What the task requires: Somewhere below is a line with "[Lukk vindu for" and, later, a line with "About us (43, 2418)"; repeat those two lines and all the lines between them, exactly as they are.

Records for this exercise:
────────────────

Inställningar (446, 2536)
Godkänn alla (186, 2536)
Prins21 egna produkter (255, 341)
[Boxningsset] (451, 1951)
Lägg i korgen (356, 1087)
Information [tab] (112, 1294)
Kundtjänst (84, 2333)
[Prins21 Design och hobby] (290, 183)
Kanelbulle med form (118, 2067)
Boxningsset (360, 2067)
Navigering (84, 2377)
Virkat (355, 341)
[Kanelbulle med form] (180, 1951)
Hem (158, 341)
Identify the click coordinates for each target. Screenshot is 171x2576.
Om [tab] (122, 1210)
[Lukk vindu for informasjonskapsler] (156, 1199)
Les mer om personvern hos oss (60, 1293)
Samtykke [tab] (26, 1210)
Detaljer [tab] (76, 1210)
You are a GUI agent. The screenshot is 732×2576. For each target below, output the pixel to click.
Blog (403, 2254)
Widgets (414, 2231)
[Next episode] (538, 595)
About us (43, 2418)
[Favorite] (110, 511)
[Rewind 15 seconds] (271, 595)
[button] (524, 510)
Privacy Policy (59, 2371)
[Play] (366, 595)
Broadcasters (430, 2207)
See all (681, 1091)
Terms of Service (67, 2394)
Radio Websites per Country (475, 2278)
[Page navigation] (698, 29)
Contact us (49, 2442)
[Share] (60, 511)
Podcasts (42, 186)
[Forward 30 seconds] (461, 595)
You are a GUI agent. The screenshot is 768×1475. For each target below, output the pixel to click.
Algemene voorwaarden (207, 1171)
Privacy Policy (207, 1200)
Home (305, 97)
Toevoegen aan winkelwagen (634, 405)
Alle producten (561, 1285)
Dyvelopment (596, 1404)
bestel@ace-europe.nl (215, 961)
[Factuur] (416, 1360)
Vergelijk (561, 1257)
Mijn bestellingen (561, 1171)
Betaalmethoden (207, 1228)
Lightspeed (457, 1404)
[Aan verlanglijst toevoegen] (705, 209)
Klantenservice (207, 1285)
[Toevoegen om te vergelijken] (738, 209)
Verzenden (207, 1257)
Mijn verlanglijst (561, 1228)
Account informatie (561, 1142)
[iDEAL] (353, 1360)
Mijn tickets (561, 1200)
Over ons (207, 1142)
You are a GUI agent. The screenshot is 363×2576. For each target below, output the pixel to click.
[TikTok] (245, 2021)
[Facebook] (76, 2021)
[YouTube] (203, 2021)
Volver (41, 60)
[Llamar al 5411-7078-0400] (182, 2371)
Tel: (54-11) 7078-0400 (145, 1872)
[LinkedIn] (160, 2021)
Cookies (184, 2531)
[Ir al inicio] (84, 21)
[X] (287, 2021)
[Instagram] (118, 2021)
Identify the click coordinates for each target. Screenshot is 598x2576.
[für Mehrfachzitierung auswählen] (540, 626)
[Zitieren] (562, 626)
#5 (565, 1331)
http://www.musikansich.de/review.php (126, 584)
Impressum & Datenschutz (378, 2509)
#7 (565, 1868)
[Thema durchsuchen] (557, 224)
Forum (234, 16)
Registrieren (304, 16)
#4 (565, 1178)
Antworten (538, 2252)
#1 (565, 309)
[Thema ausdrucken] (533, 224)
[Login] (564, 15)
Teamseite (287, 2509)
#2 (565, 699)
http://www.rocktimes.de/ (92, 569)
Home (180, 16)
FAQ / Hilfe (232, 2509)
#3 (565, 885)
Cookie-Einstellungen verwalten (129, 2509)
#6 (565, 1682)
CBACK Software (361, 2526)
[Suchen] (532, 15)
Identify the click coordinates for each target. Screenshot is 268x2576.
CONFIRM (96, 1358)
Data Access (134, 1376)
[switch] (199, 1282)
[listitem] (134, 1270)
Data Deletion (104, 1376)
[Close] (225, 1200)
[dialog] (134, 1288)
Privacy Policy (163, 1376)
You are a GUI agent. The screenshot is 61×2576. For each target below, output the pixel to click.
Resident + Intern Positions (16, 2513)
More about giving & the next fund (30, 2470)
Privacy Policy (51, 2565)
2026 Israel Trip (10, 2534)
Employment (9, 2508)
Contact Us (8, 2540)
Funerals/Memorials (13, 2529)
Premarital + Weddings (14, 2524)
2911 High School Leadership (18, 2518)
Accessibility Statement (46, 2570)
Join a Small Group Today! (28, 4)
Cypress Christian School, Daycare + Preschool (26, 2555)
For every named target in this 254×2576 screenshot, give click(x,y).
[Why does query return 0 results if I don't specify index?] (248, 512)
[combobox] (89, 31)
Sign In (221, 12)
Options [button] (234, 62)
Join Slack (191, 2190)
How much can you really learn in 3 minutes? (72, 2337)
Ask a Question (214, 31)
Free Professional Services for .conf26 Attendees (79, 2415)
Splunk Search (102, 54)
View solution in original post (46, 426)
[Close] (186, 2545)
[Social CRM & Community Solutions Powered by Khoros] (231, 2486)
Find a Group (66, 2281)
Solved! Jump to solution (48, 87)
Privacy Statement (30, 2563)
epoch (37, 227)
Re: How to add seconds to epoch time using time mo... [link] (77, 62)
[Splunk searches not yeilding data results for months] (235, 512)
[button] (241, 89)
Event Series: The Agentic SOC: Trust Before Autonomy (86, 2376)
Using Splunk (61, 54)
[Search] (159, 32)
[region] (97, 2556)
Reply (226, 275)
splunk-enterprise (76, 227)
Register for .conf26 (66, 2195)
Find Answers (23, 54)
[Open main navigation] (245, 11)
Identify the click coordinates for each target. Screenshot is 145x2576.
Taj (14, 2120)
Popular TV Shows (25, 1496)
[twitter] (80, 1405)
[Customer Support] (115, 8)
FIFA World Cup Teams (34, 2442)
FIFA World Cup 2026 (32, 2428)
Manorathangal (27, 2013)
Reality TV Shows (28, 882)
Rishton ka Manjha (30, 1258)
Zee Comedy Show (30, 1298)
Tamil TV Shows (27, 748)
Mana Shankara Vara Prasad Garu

────────────────

Result of this task:
[Lukk vindu for informasjonskapsler] (156, 1199)
Les mer om personvern hos oss (60, 1293)
Samtykke [tab] (26, 1210)
Detaljer [tab] (76, 1210)
You are a GUI agent. The screenshot is 732×2576. For each target below, output the pixel to click.
Blog (403, 2254)
Widgets (414, 2231)
[Next episode] (538, 595)
About us (43, 2418)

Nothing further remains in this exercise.